» **Goal of the exercise**
Print every line of the listing below, starting with the line that holds "436x768 pixels." and going on through the line that holds "Expand the breadcrumb", both included, and print nothing else.

» **Material to process**
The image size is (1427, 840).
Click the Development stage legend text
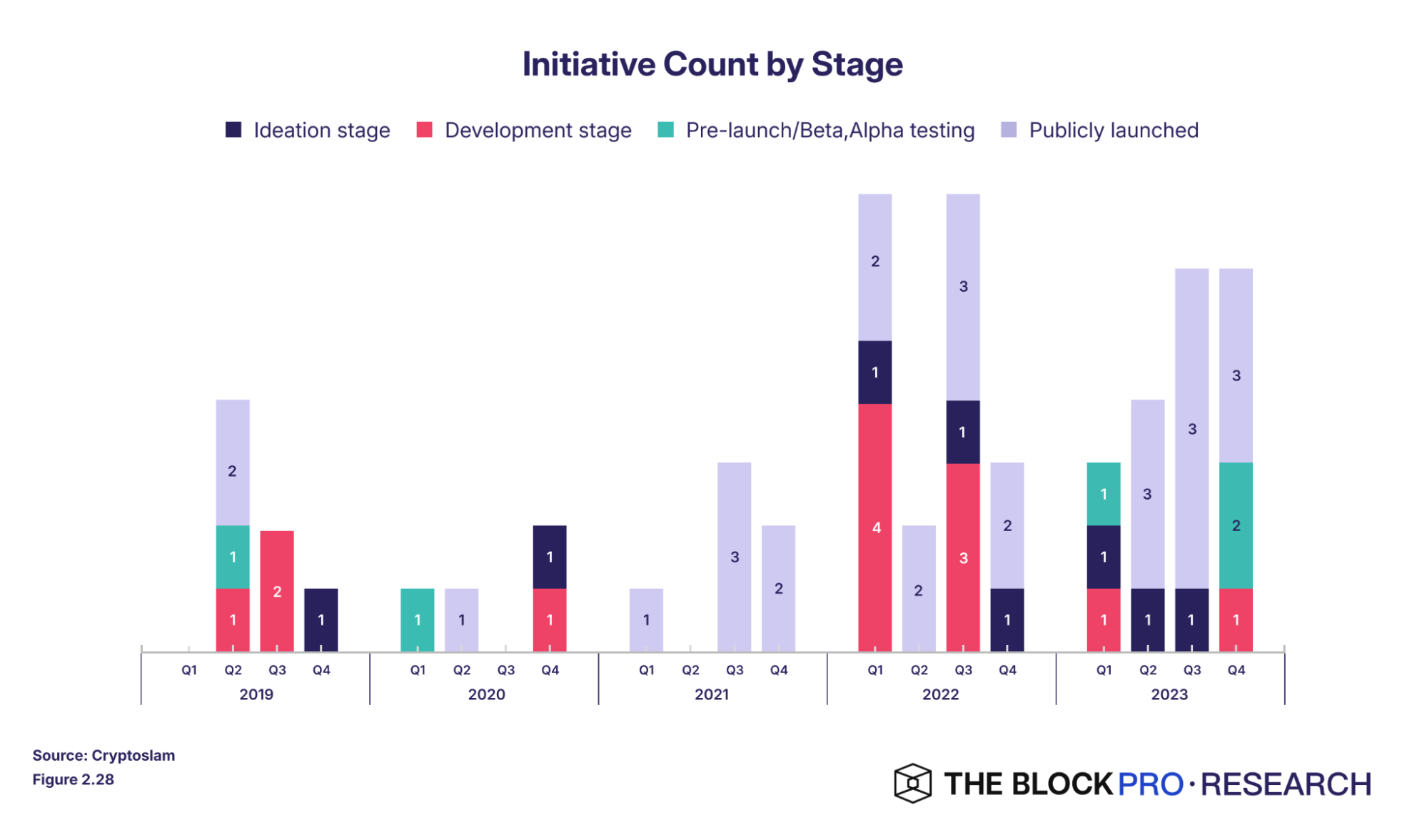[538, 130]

* * *

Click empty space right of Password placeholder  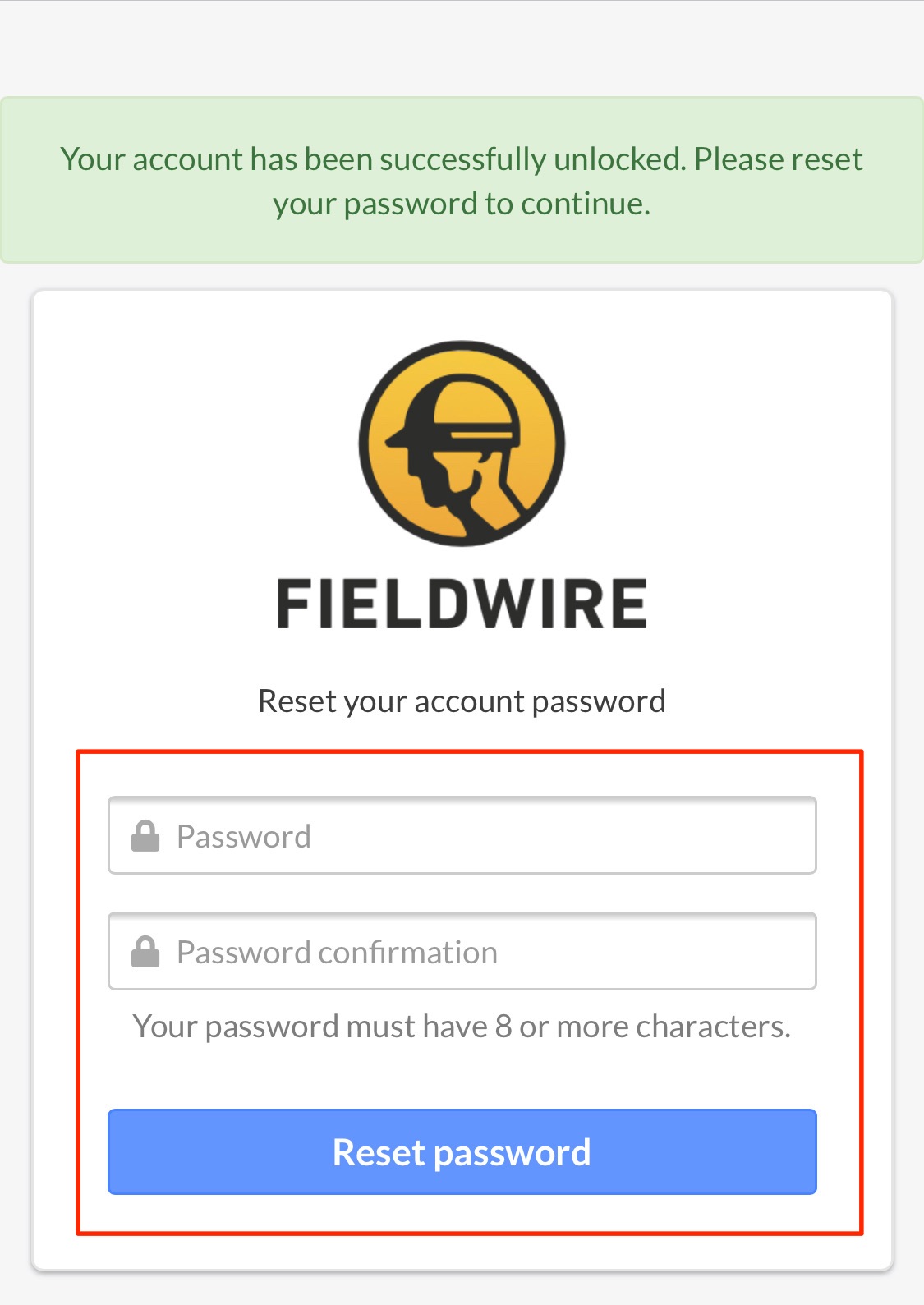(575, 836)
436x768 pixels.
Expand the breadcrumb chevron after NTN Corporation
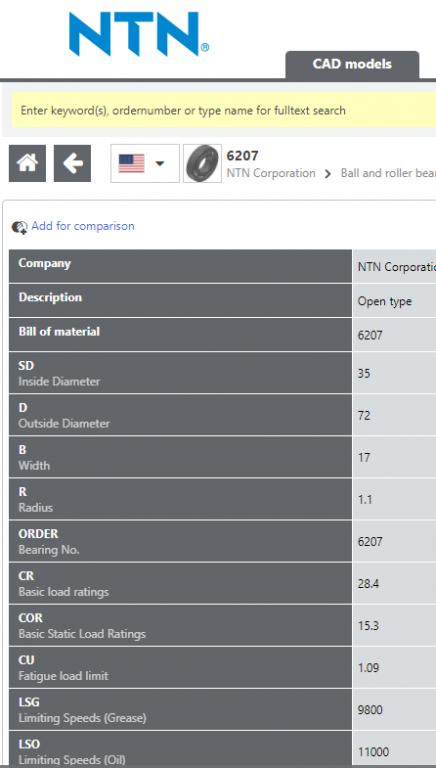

» **Solution below**
436x768 pixels.
Expand the breadcrumb chevron after NTN Corporation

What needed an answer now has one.